Apparently the spider puts out a line of silk that may be carried by the breeze to a nearby wall, trunk, twig, leaf or other solid surface. As soon as it hits the spider senses this and runs down it as well as creating another thread to make the connection stronger.
I have never seen this myself whilst observing spiders in the wild but have seen it captured on film in a presentation by David Attenborough so I know this is how it is done. It has been filmed in time-lapse and speeded up so we can view the process.
The spider creates other main lines below and to the side of the web and then starts filling in the rest of it around the central hub point. The spider uses as many as six different types of thread to create its work and there can be as much as 60 metres of thread in a single web. This is how the orb-weavers go about it and they make fantastic webs with intricate webbing and precision.
An orb-weaver can complete making a web within an hour after it has created the basic lines to hold it in place. Some orb-weavers make a new web every night.
Orb-web spiders make their webs under the cover of darkness for obvious reasons. They are a lot less likely to be seen moving about then, whereas in the daytime a hungry bird might spot them.
I love to see spider webs when they are covered in dew-drops. They look really magical glistening in the sunlight of an early morning, as if they weren't already magical enough!
In the UK there are lots of Garden Spiders about in late summer and early autumn. The females can be recognised by their larger size. They have a white cross on the back of their bodies too.
There are other types of webs including tunnel webs that do not appear so complex but the system of spinning a web is pretty miraculous I think even if some sorts of webs do not look as attractive to the human eye.
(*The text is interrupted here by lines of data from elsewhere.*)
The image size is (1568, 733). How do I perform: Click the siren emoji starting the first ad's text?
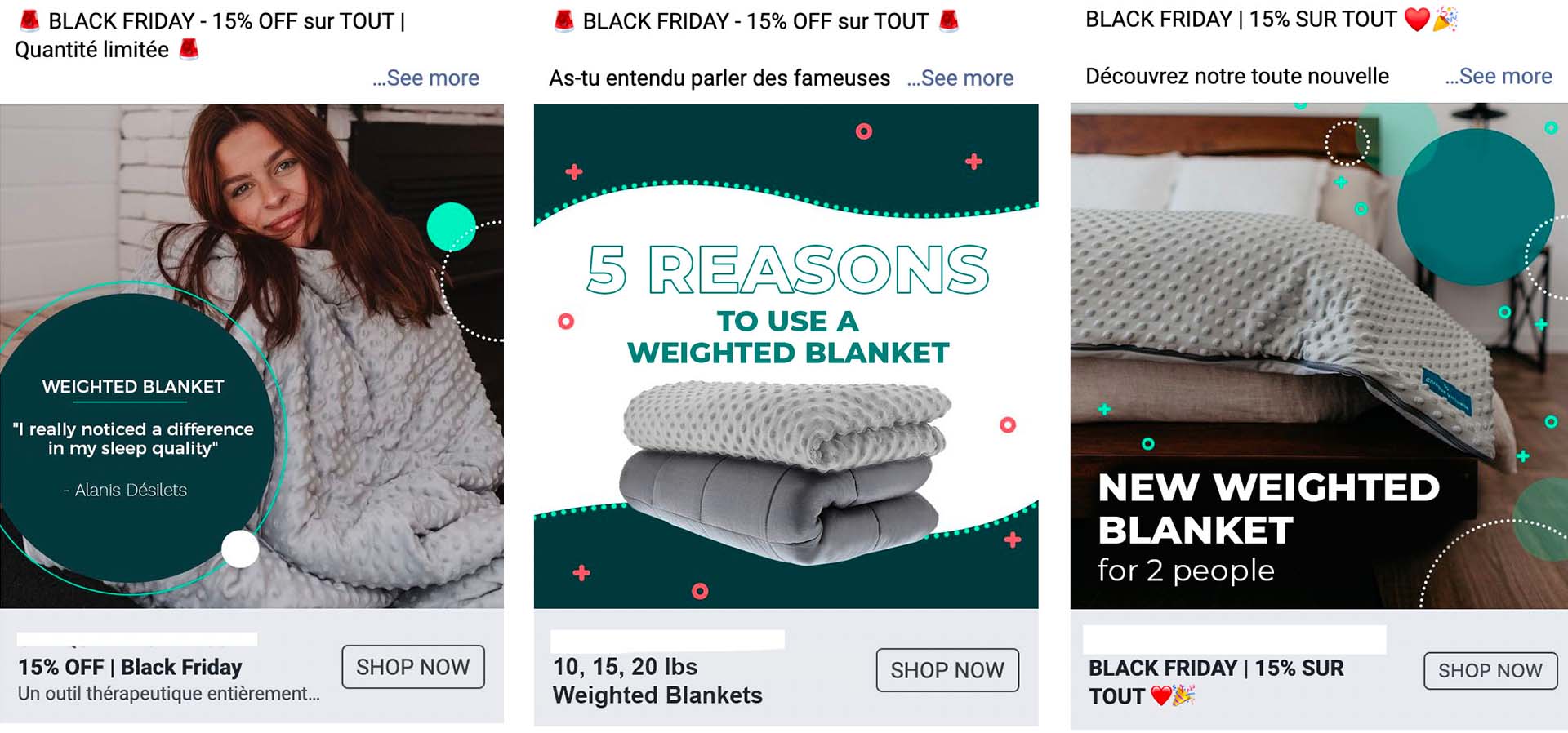point(29,20)
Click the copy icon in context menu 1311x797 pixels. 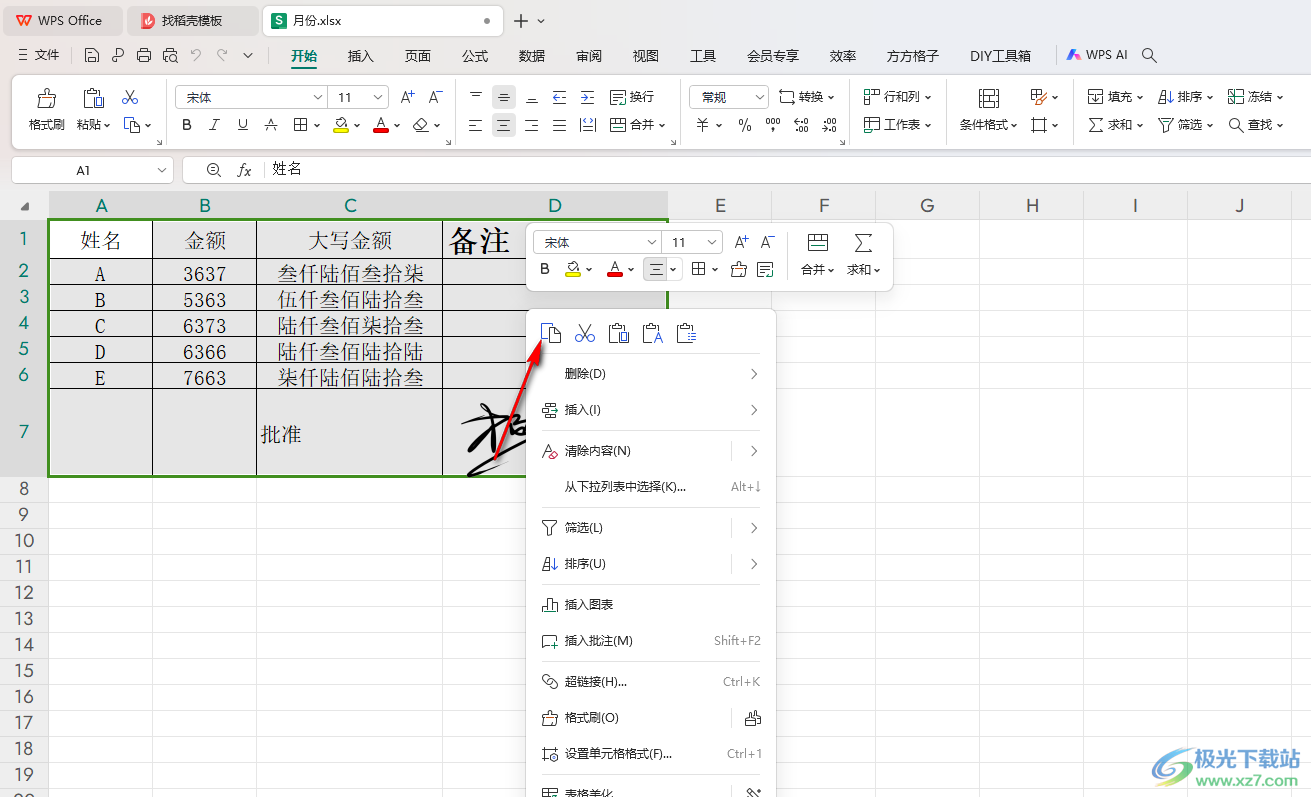pyautogui.click(x=551, y=333)
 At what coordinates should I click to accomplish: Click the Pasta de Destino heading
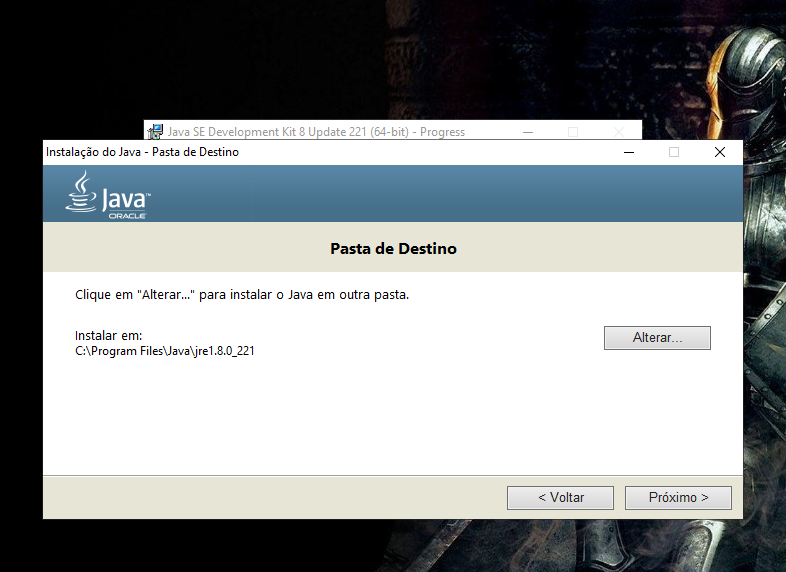tap(393, 248)
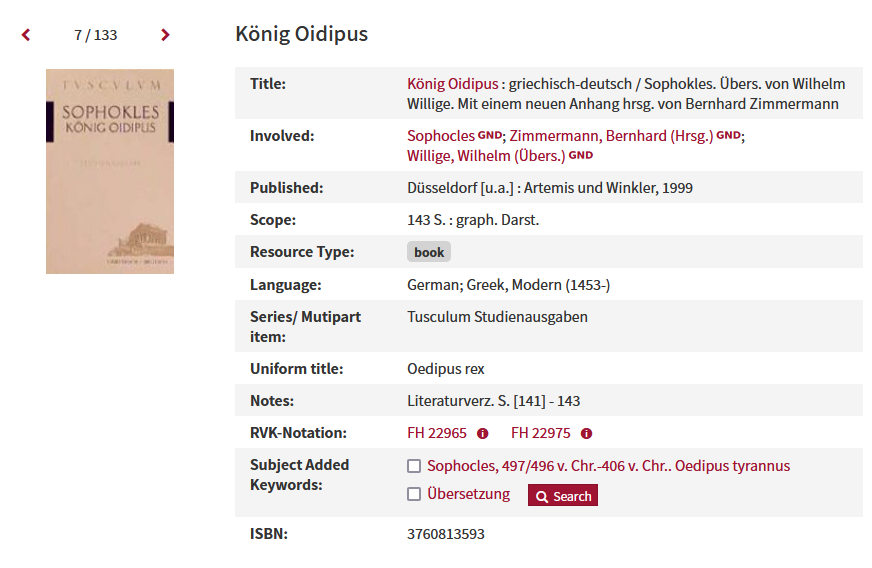
Task: Open the König Oidipus title link
Action: (453, 84)

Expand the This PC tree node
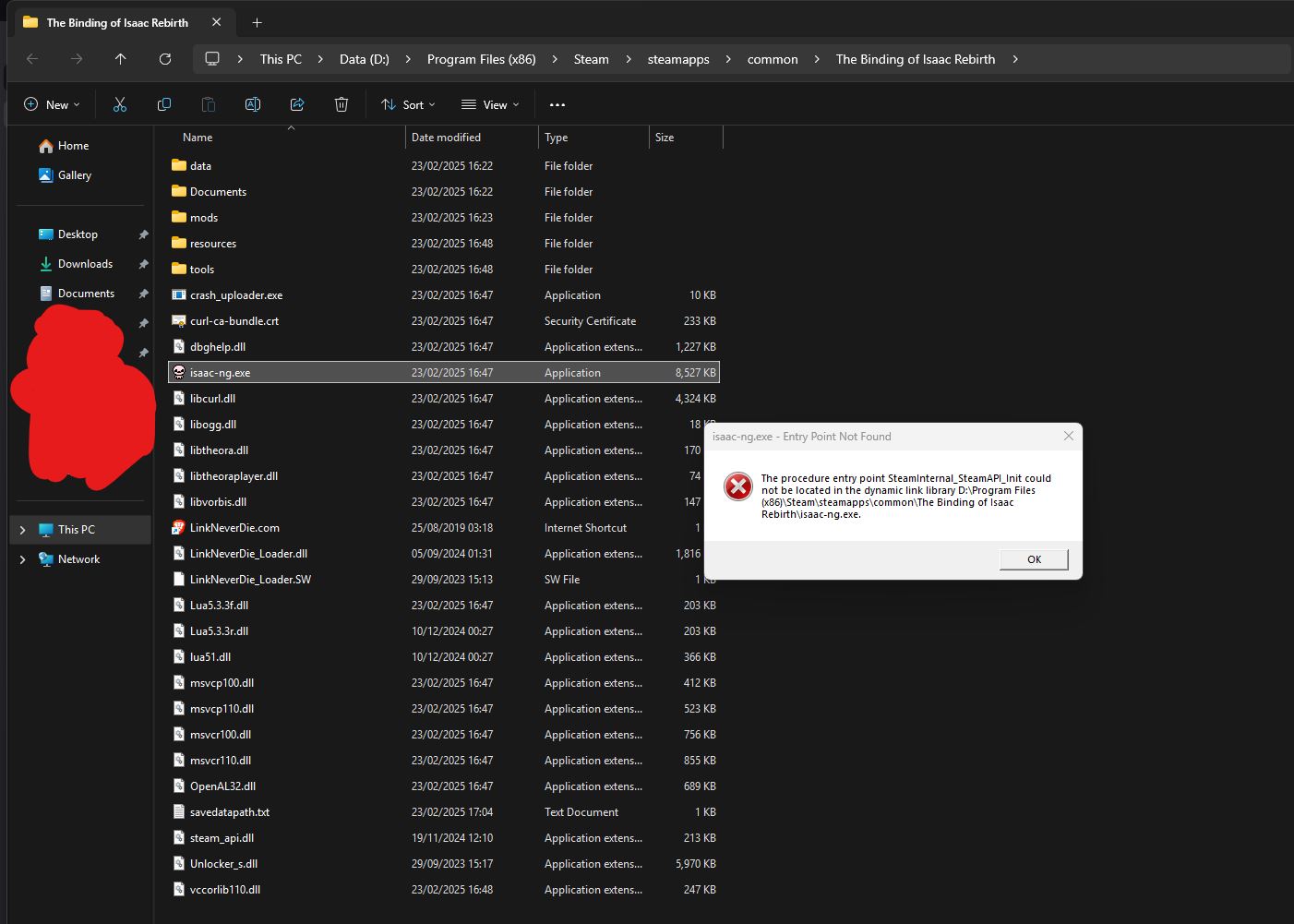pyautogui.click(x=22, y=530)
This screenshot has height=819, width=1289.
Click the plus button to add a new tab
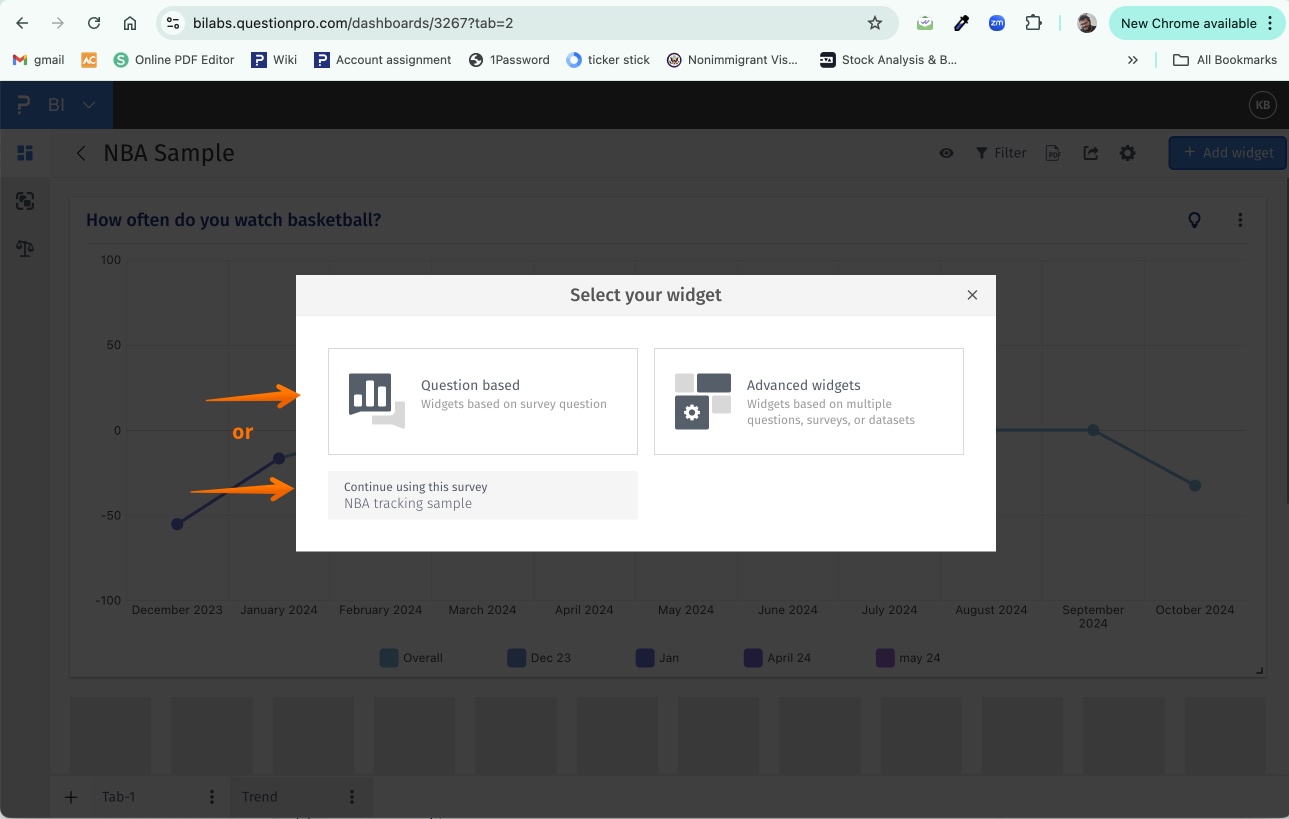70,796
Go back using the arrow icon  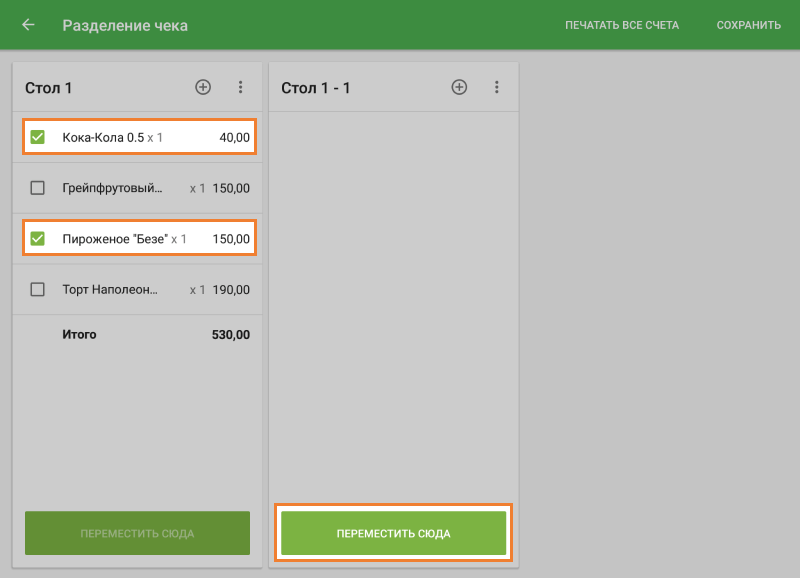point(28,25)
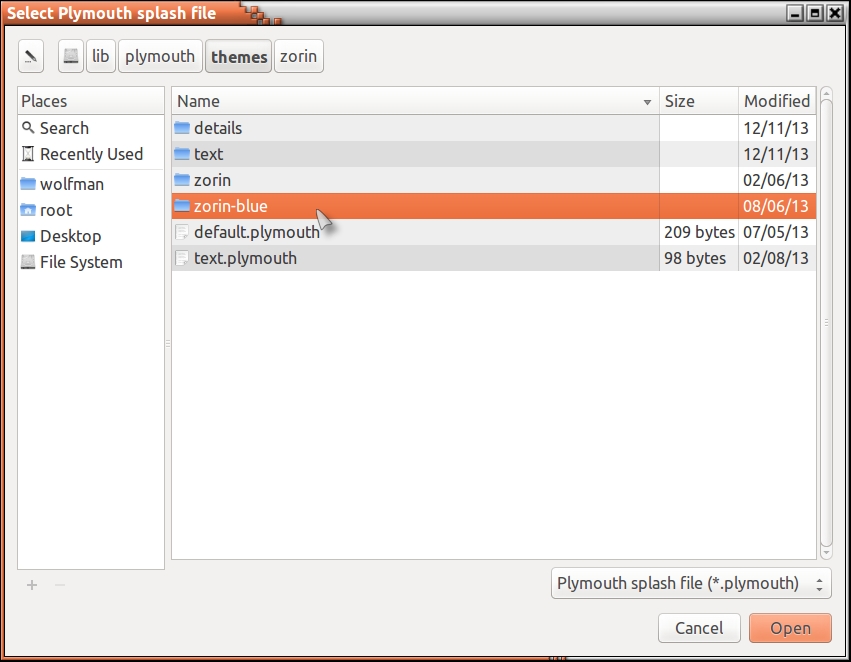Click the vertical scrollbar of file list
Screen dimensions: 851x662
[x=826, y=322]
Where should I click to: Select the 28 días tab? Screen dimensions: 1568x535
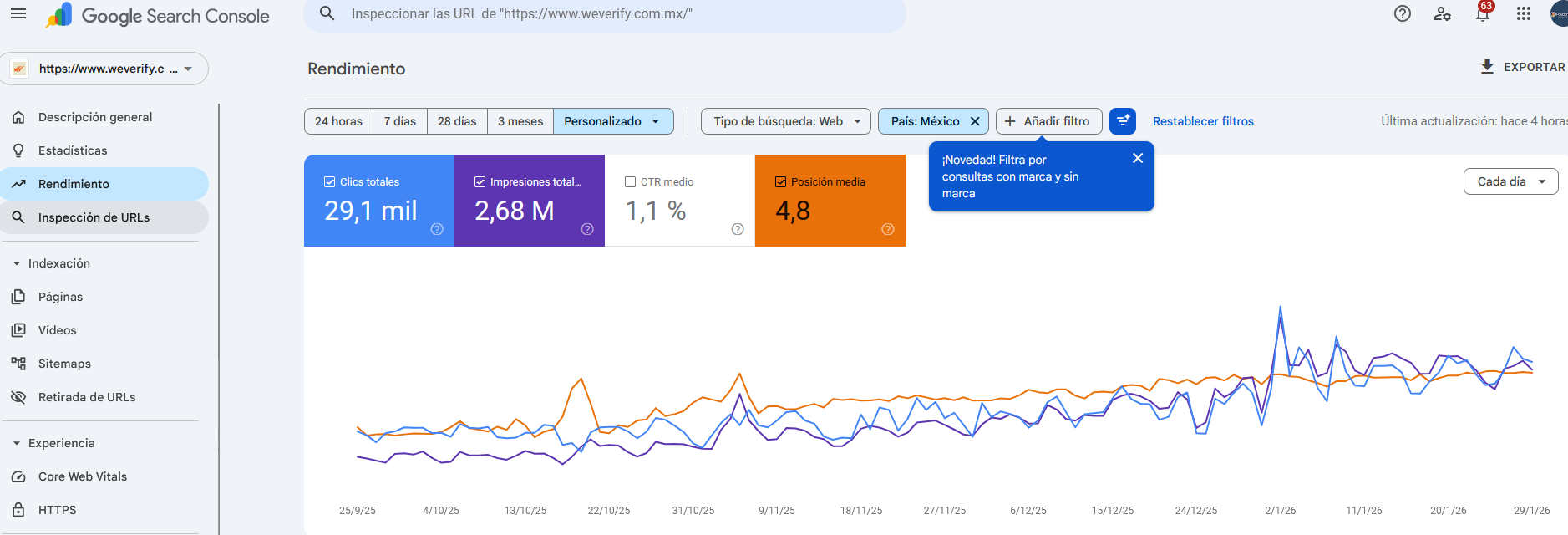457,121
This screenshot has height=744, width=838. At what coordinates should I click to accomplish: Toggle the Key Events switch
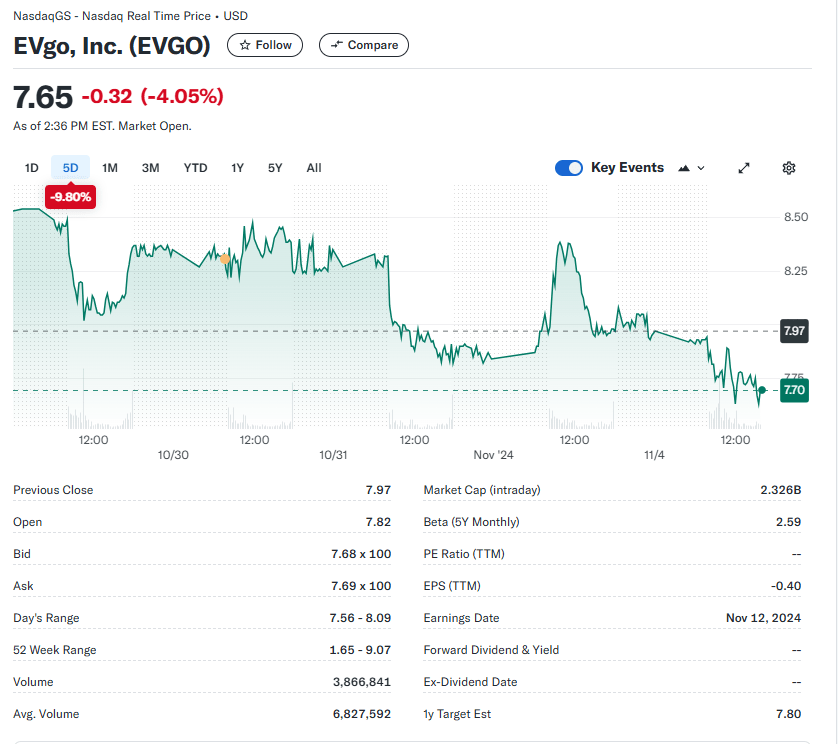coord(569,168)
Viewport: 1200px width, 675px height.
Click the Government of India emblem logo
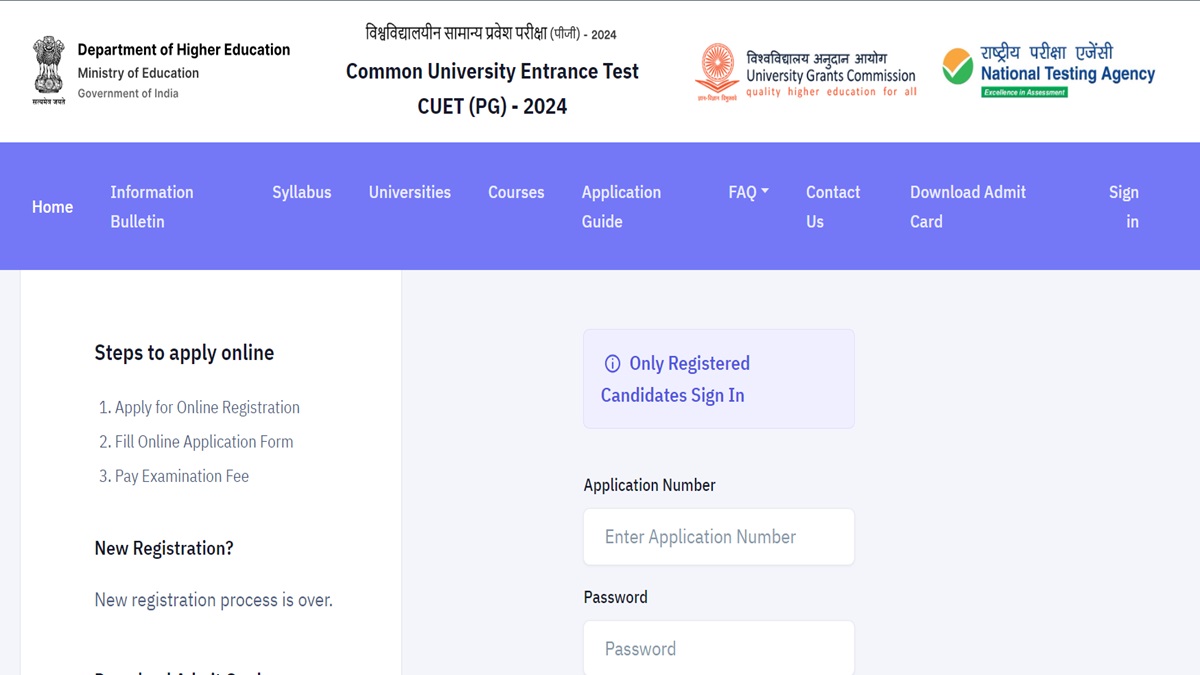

And then there are spider types such as the Hunting Spiders, Crab Spiders and Wolf Spiders that do not build webs but rely on their hunting skills to catch their prey.

Tent-web spiders

In Tenerife where I am living we have a very common spider which is one of the tent-web spiders. Cyrtophora citricola tends to live in communities of males and females. They spin large sheet-like webs that they drape over foliage and hence the name "tent-web."

Tent-web Spider

The females spin cocoons in which they lay their eggs and these hang in the middle of their webs where they can stand guard over them.
This particular species, which is also found in the other Canary Islands and in Africa, tends to spin its webs in clumps of Prickly Pear cactus (Opuntia ficus-barbarica) and in the massive spiky leaves of the Century Plant (Agave americana). Living like this presumably offers the spiders some protection from predators and humans too! Many people are scared of spiders and kill them but I think they are amazing little animals!